■ Exercício breve 1 ■
No texto sobre a fé e a estória do banco de jardim, quem havia pedido ao quartel que impedisse as pessoas de se sentarem naquele banco?
■ Exercício breve 2 ■
Retome o texto sobre a fé e a estória do banco de jardim a partir do ponto em que ele termina.

1 – Quando nos damos conta que Jesus não segue connosco, como é que reagimos?
Podemos até nem perceber que Jesus já não vai connosco e já não há chama, nem vida nova, nem mobilização interior, nem compromisso solidário. O que pode suceder na vida pessoal, na vivência da fé, quando esta não é mais que o escrupuloso cumprimento do dito dever de cristão, na esmola que se dá, ou na tradição inalterável que seguimos sem interrogar o seu sentido ou a sua finalidade.
Uma pequena estória:
Num jardim público estavam dois soldados a guardar um banco, não deixando que ninguém se sentasse. Passaram milhares de pessoas, durante anos a fio. Os soldados faziam o seu turno e eram rendidos por outros. Um dia um homem, a transpirar de esforço, procurou um banco que estivesse disponível e só encontrou vago aquele que era guardado pelos militares. Insistiu para que o deixassem descansar um pouco. Não adiantou. Tinham ordem para não deixar sentar ninguém. Mas não fazia sentido. Era um banco de jardim igual a todos os outros. Os sentinelas, depois do respetivo turno, intrigados, decidiram tirar tudo a limpo. Ninguém sabia, nem os mais graduados. Era uma rotina que tinha anos. Todos os dias na ordem de serviço estava a guarda ao banco de jardim. Pesquisaram nos arquivos e verificaram que tinha sido um pedido da junta de freguesia, que tinha mandado pintar os bancos e tinha pedido ao quartel para fazerem barreira àquele banco para que ninguém se sentasse com a tinta fresca e estragasse a roupa. Era por algumas horas. Ninguém mais se interrogou, nem as classes dirigentes, nem os soldados, nem os transeuntes. E afinal a razão de ser da sentinela ao banco de jardim já não tinha sentido há muito, muito tempo.

■ Linhas de dados ■

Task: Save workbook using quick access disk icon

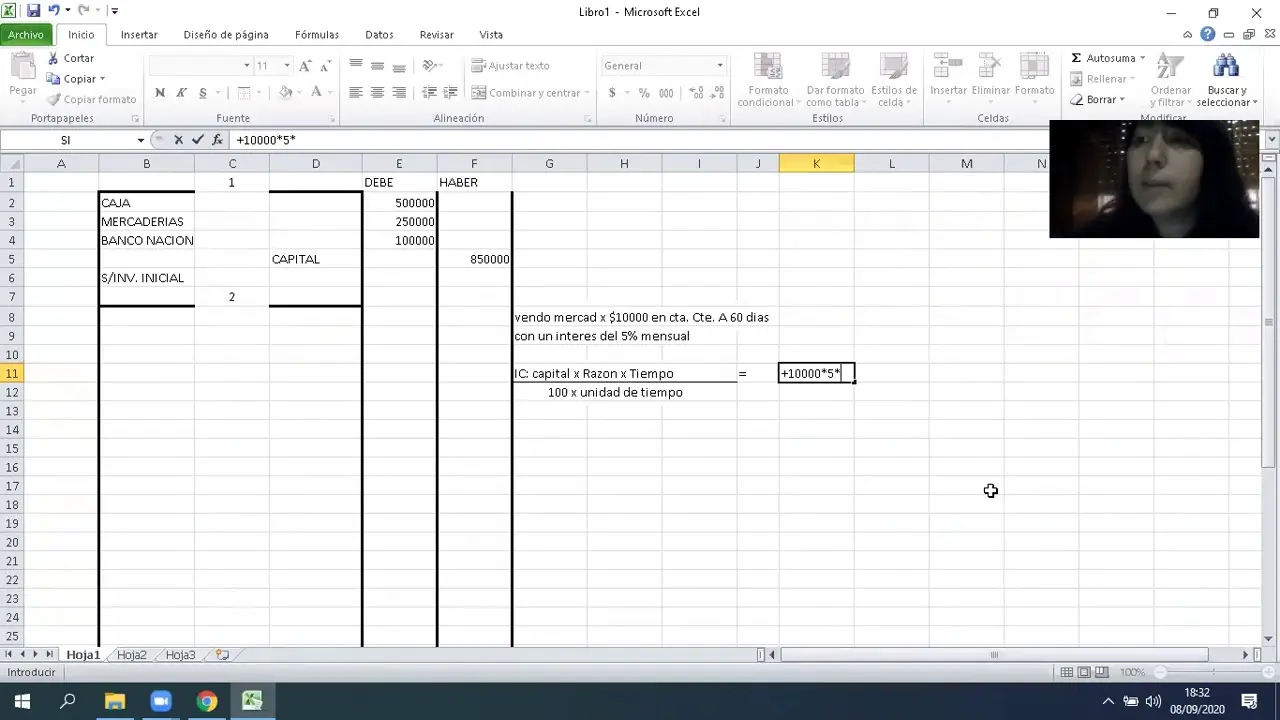Action: (33, 11)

■ Resposta 1 ■
A junta de freguesia, que tinha mandado pintar os bancos.

■ Resposta 2 ■
Bento XVI propõe-nos o ANO da FÉ, na procura do fundamento, do sentido, da matriz da fé. O que nos move. O que nos diz Jesus. O que é roupagem e o que é essencial. Em que Deus acreditamos? Quem segue connosco no caminho? Como testemunho Jesus se nem sei se Ele ainda está nas minhas escolhas?
2 – Na festa da Sagrada Família, é-nos proposta mais uma pérola do Evangelho de São Lucas. Por volta dos 12 anos, José e Maria levam Jesus a Jerusalém, ao Templo, como faziam cada ano pela Páscoa. Mas esta era uma Páscoa diferente. Entrado nos 12 anos, Jesus passava a ler a Sagrada Escritura em público. Esta seria a sua primeira vez. Doravante, podia discutir os vários temas da Bíblia, já não era a criança excluída. Chegara a idade de também ele se interrogar sobre os fundamentos da fé e de se preparar (a partir dos 13 anos) para cumprir com a Lei, de se apresentar no Templo nas 3 festas principais: Páscoa, das Semanas (Pentecostes) e das Cabanas.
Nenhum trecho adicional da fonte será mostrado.